Tuesday suuucked. R. pulled me out of the shower to share the news… the diggy dawg was gone. Straight gut punch. The 5-foot assassin finished his roughneck business. I am a Native Tongues head through and through. Dug everyone in the crew but De La was my shit. I loved hip-hop and they redefined it with their “new style of speak.” Then came Tribe and they doubled down on the trippy, off-beat style with tracks like I Left My Wallet In El Segundo. Hell, all I knew of El Segundo was a Fred Sanford reference but I loved it instantly. Then Bonita Applebum came out and a new funkiness started to emerge… they were pulling me in further. Finally, Can I Kick It? broke and the game was changed. This joint sounded like some boom bap hip-hop but still had that Native Tongues flow and Phife was out of the background. Fast forward to Low End Theory… Tribe owned me and Phife was at his best. I can still remember the first time I heard Check the Rhime the way white folks remember their first encounter with the Beatles. That joint was everything. Funky bass, BANGING kick drums and their rhymes were ridiculous. For me this cut is when Phife became an equal member of Tribe. I will always love Tip’s abstract poetics but Phife gave him the counterbalance the group needed to realize their potential. He played off Tip while creating his own lane. Phife was the jokester who balanced the esoteric rhymes of Tip. Q-Tip was an artiste, Phife Dawg was an artist. Of course, they had many more joints after Check the Rhime but that one set everything in motion. Sadly, the stuff that happens happened and the group broke up way too soon.
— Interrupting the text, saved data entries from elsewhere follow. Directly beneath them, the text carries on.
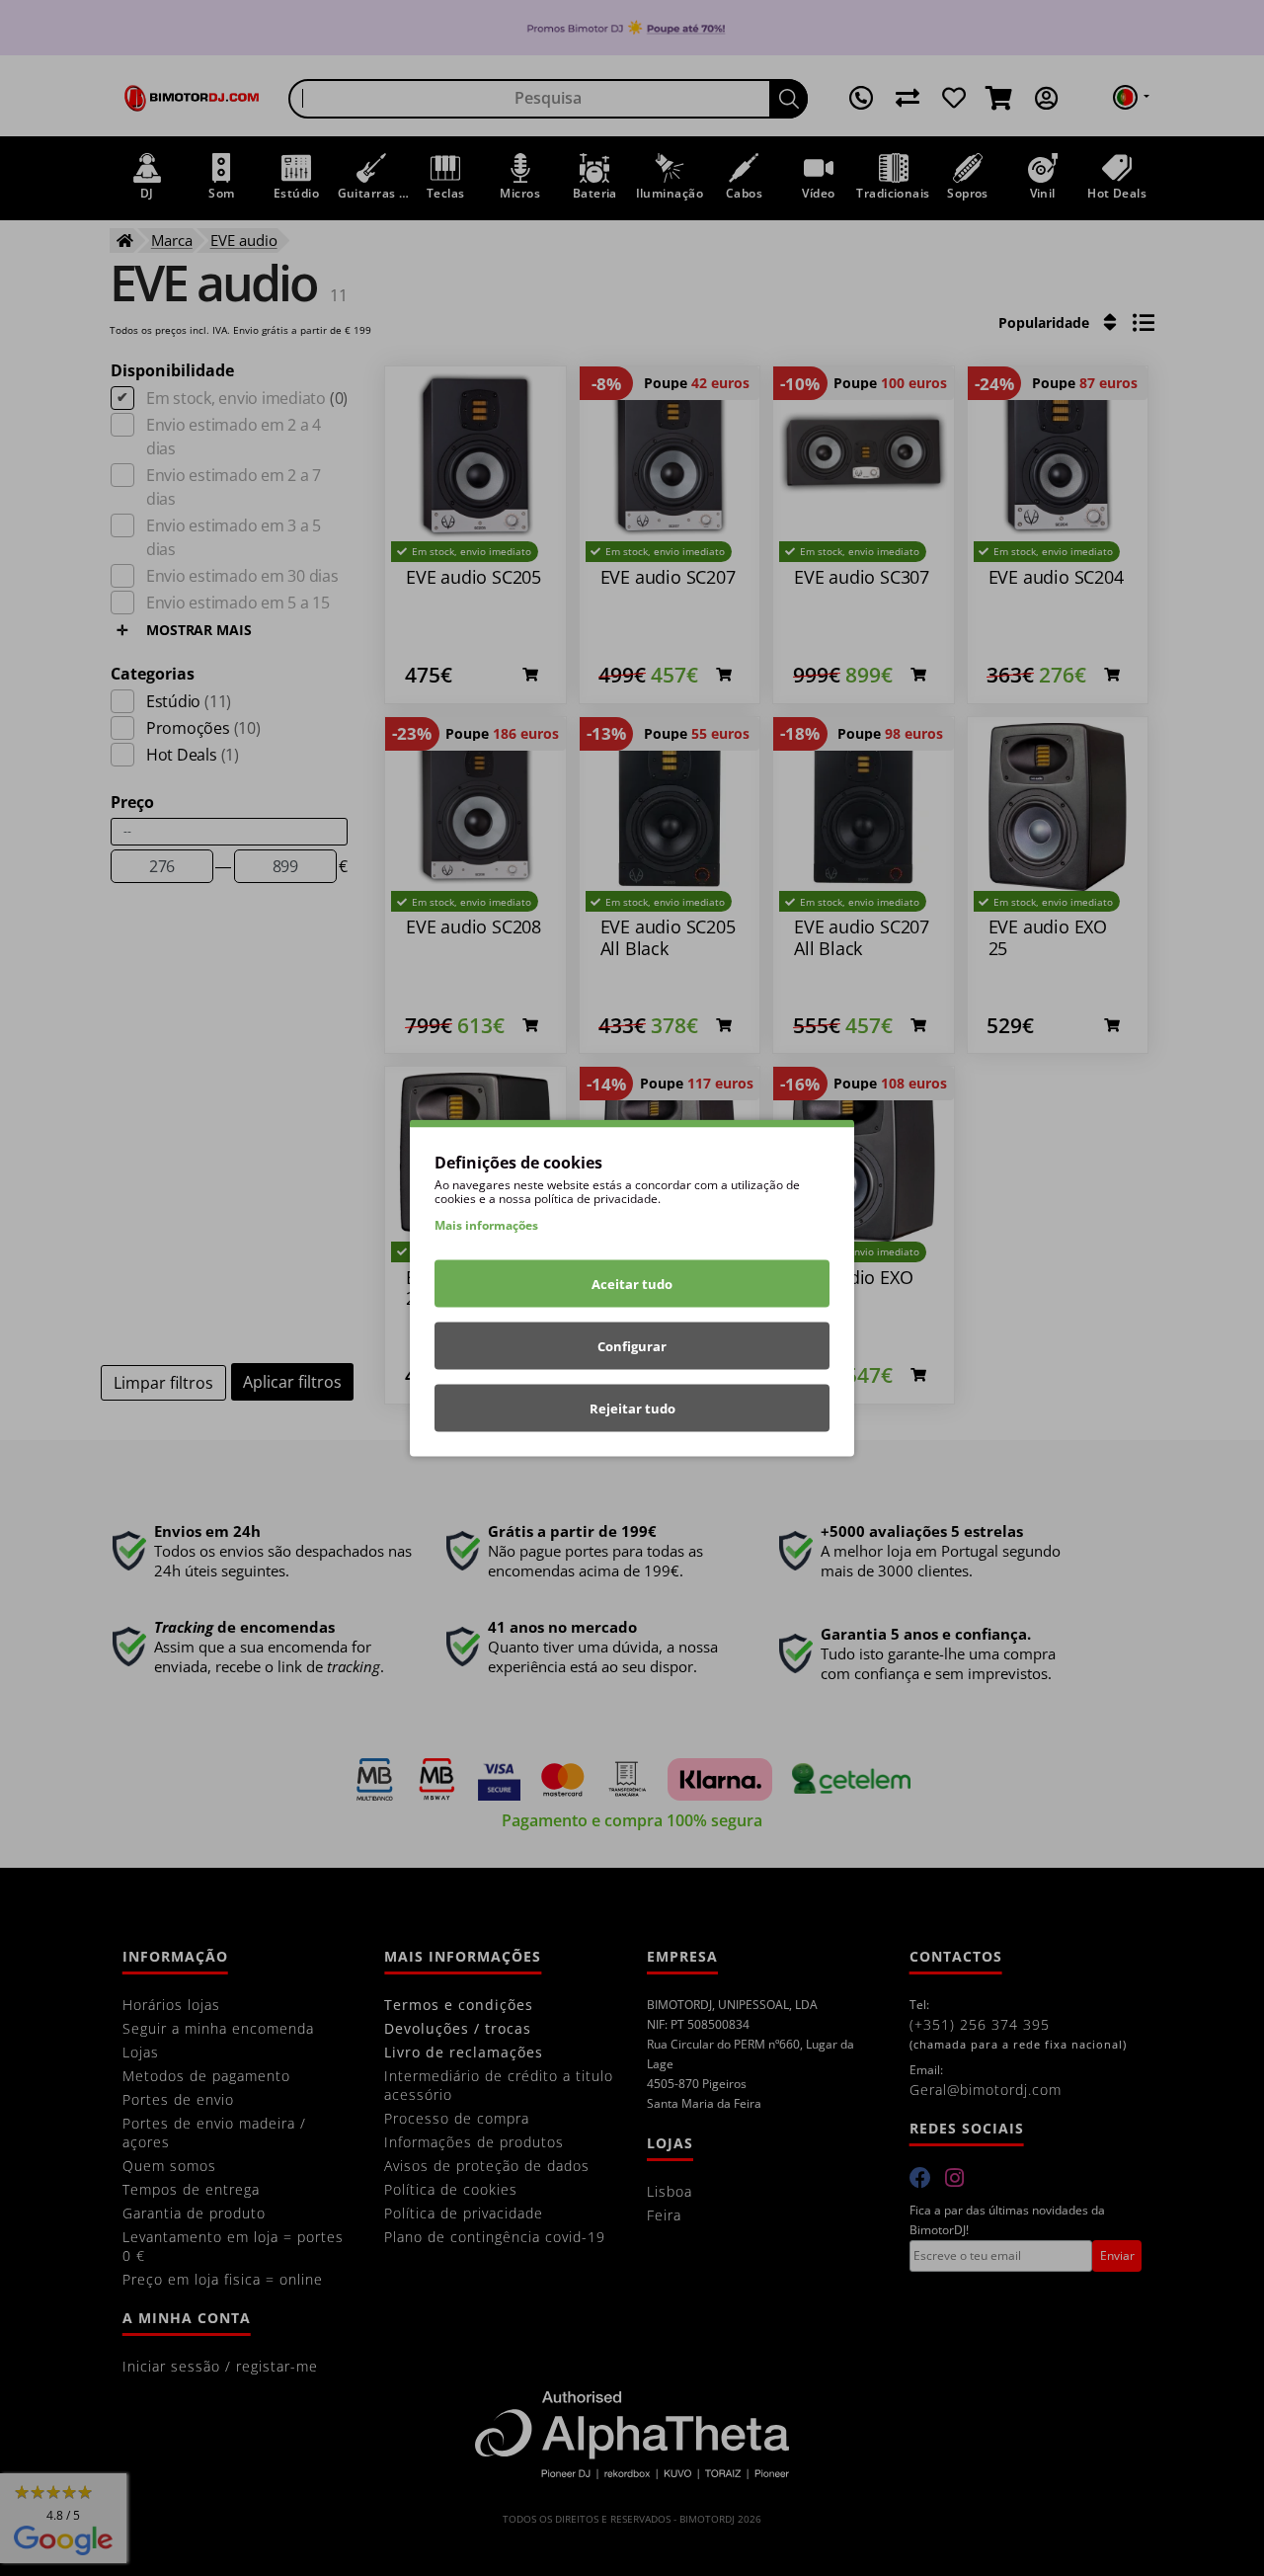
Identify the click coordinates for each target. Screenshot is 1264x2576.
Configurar (632, 1346)
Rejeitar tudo (632, 1408)
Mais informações (486, 1225)
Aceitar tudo (632, 1284)
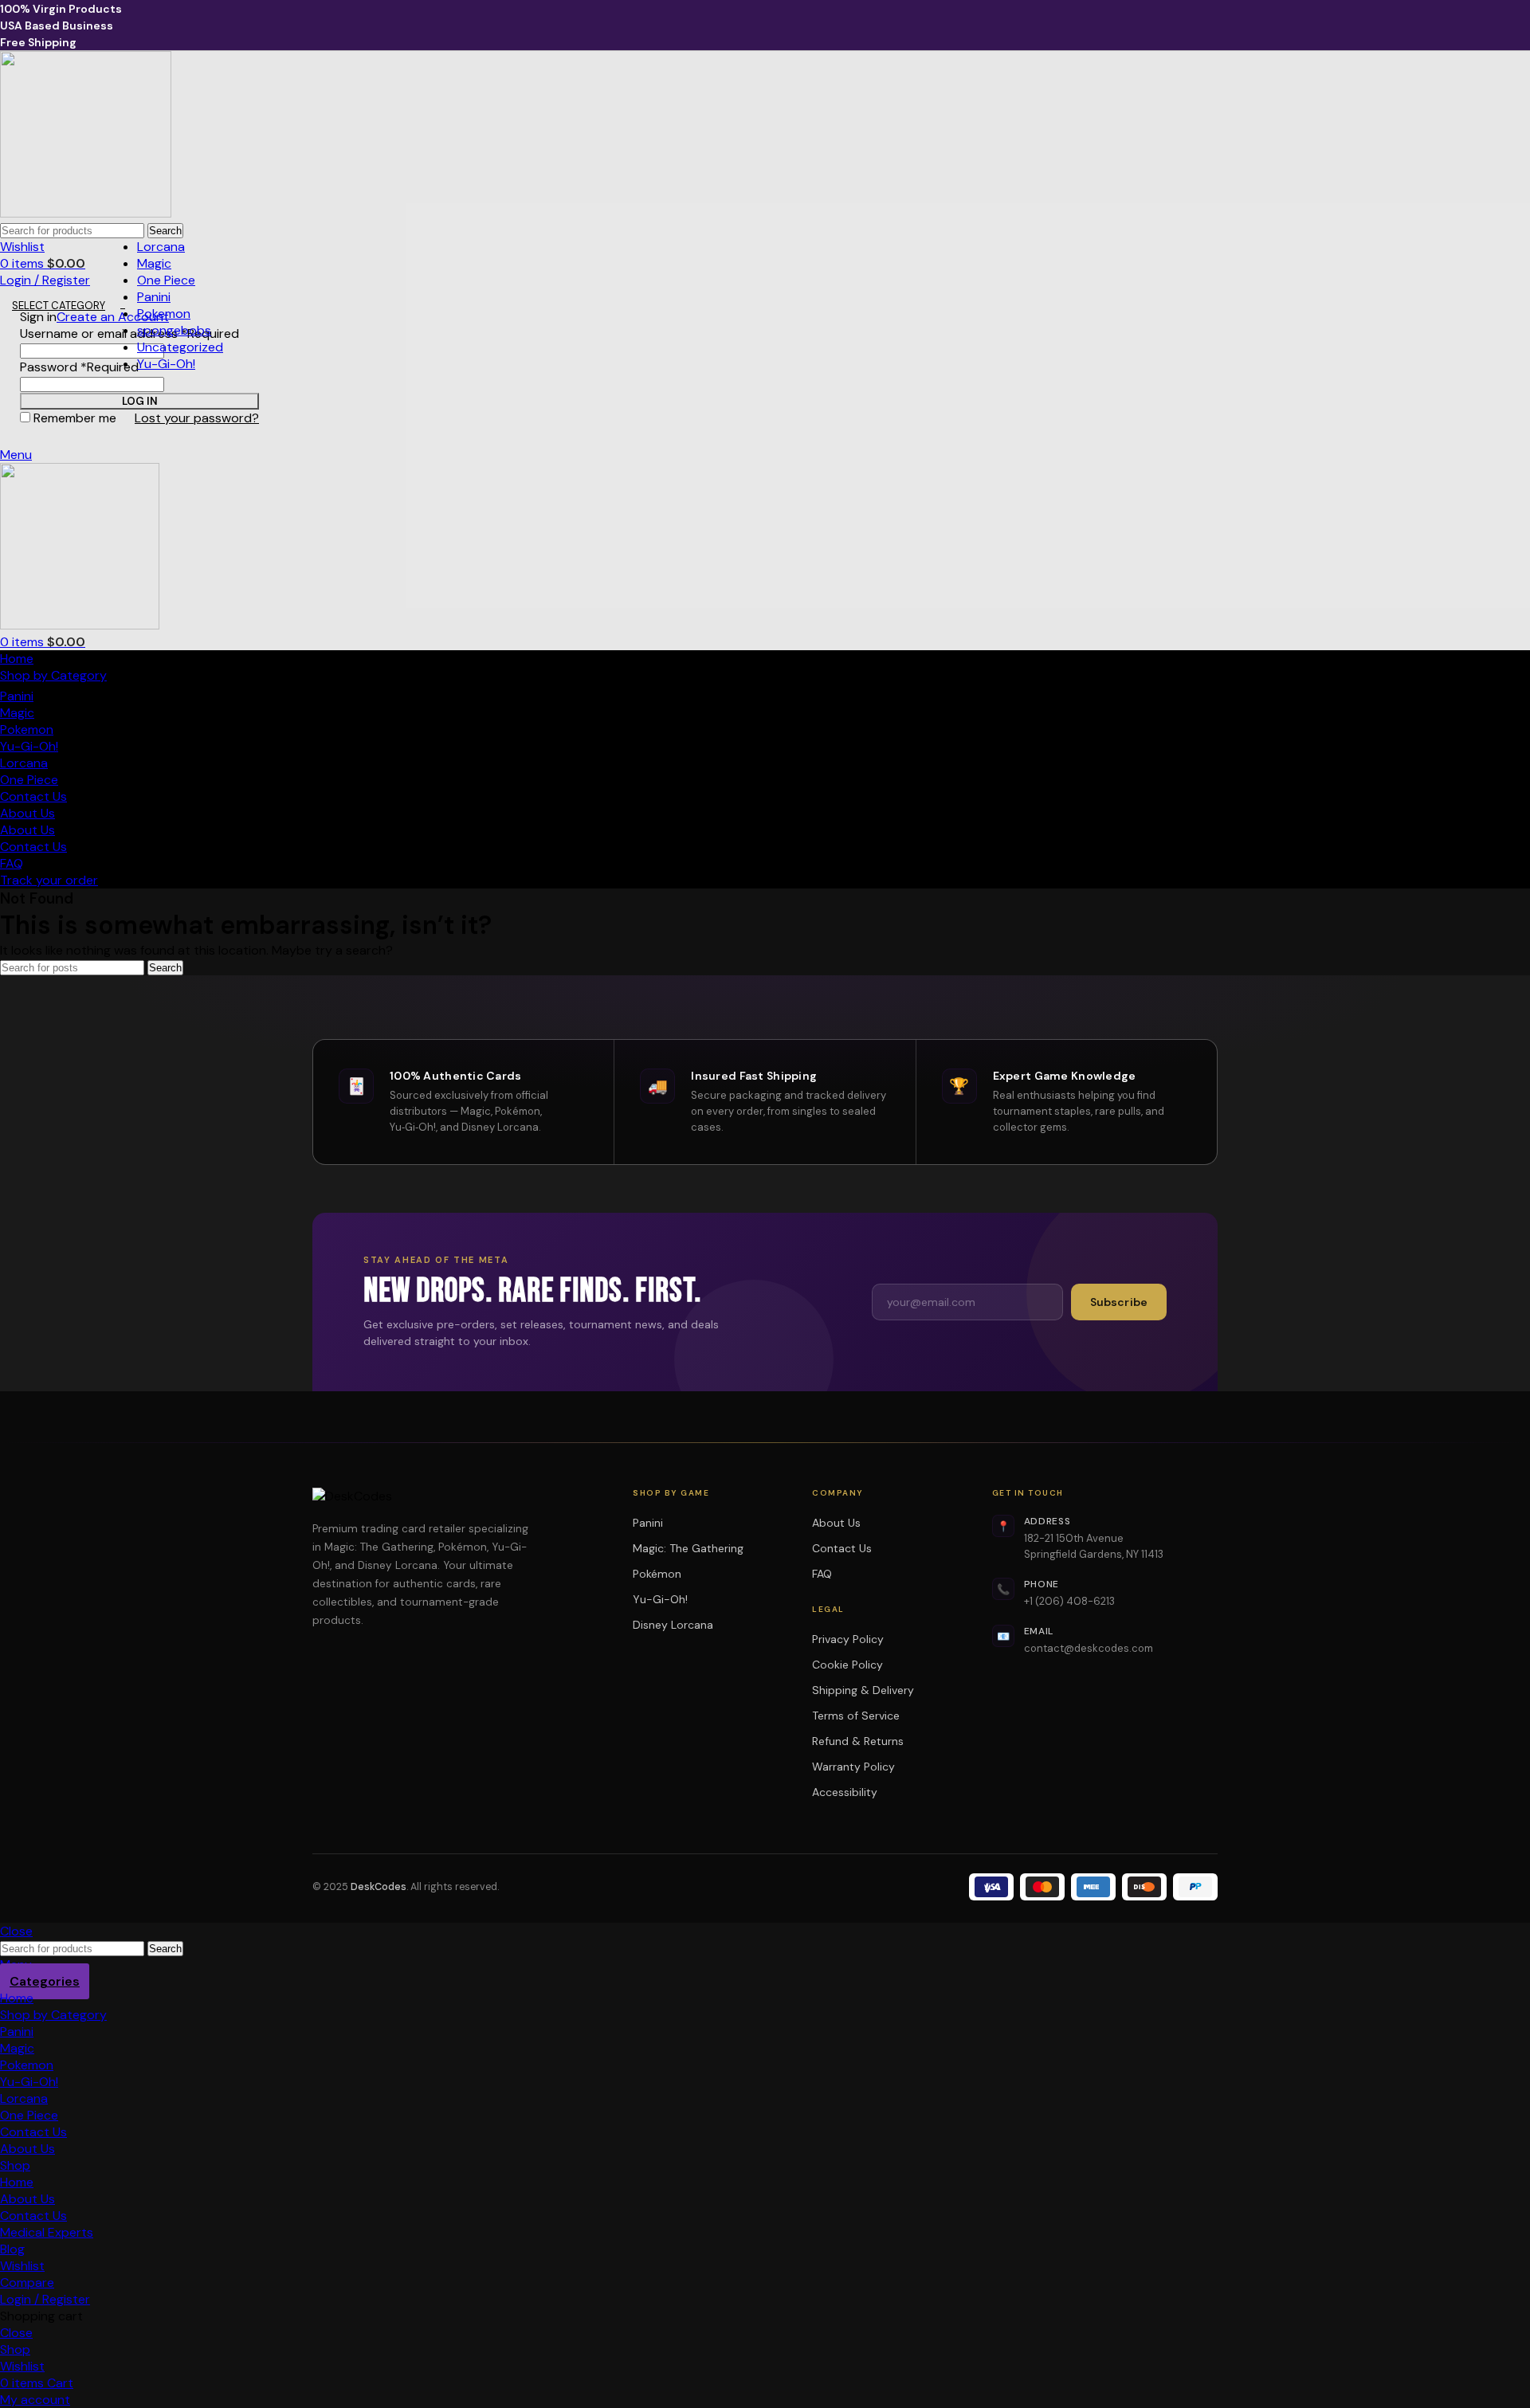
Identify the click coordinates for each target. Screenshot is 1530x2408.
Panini (154, 296)
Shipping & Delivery (863, 1690)
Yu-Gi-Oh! (166, 363)
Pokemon (163, 313)
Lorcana (161, 246)
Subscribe (1119, 1302)
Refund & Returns (858, 1741)
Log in (140, 401)
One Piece (166, 280)
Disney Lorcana (678, 1625)
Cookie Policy (847, 1664)
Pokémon (662, 1574)
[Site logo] (85, 213)
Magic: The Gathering (693, 1548)
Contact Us (842, 1548)
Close (16, 1931)
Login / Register (45, 2299)
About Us (836, 1523)
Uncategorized (180, 347)
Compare (27, 2282)
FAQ (822, 1574)
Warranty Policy (853, 1766)
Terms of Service (856, 1715)
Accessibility (844, 1792)
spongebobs (174, 330)
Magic (154, 263)
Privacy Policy (848, 1639)
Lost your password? (197, 418)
When Beats, Rhymes and Life came out in 2011 we knew it was not all good. Phife did not look well, hell, he didn’t even sound good. It was cool that he had a solid family life and a wife who literally gave him life with a kidney transplant in 2008. Phife deserved that. But in the film we found out Phife was battling diabetes and sugar had him like a fiend chasing that rock. That made me sad. Selfishly, I wanted him to be stronger so we could get Tribe back. It was like, “damn Phife, sugar?!?” We can never understand another person’s struggle.
So now he’s gone but he left jewels that will live on. The tributes are pouring in as cats acknowledge the role Phife and ATCQ played in their lives. I’ll miss him but I am thankful for the great memories and the talent he shared during a great time in my life. We are all left to wonder if there will be another time we hear a funky diabetic – I don’t know man, I don’t know man, I don’t know man, I don’t know, I don’t know… but we had one.